Prove this Relation of Chirp Mass In my astrophysics homework, I was asked to prove this equation of chirp mass
$$\frac{(m_1m_2)^{3/5}}{(m_1+m_2)^{1/5}} = \left[\frac{-5}{192\pi}\frac{\mathrm{d}T}{\mathrm{d}t}\right]^{3/5}\frac{c^3T}{2\pi G}$$
The hint reads

Use the radiation power of the binary star gravatational wave
$$L_\text{gw} = \frac{32}{5}\frac{G^4m_1^2m_2^2(m_1+m_2)}{c^5a^5}$$

Any idea on how to solve this problem?
 A: The general idea of this exercise is to approximate the orbit by a succession of (almost) Keplerian orbits.
We can start with expression with the time of a period $T$ as a function of the masses and their separation $a$. It is given by
$$ T = \left[\frac{4\pi^2}{GM}\right]^{1/2}a^{3/2} $$
where $M=m_1+m_2$ is the total mass.
The time derivative is then
$$ \dot T = \left[\frac{4\pi^2}{GM}\right]^{1/2}\frac{3}{2}a^{1/2}\dot a $$
This equation can be used to express $\dot a$ as a sole function of $T$ and $\dot T$.

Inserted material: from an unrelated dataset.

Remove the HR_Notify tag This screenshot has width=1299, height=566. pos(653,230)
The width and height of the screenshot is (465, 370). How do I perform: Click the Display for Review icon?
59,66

$$\dot a = \frac{2}{3}T^{-1/3}\dot T \left(\frac{GM}{4\pi^2}\right)^3$$
The second ingredient is the orbital energy of the binary system, which we approximate here to be Newtonian.
The energy is given by
$$E_{\rm grav} = -\frac{G m_1 m_2}{a}$$
The change of orbital energy in time (and that is the very critical assumption) is then given energy radiated in gravitational wave which you were given in the exercise. You thus have to equate
$$ \dot E_{\rm grav} = -L_{\rm gr} $$
(The minus sign comes from the fact that any energy lost, will  decrease $E_{\rm grav}$ - remember it is negative - and thus decrease also the orbital separation $a$. The bodies approach each other over time).
We can then calculate $ \dot E_{\rm grav}$. It is given by
$$ \dot E_{\rm grav} =  \frac{G m_1 m_2}{a^2}\dot a$$
With these equations you can then replace all $a$'s and $\dot a$'s, and you should be able to derive the expression for the chirp mass given above.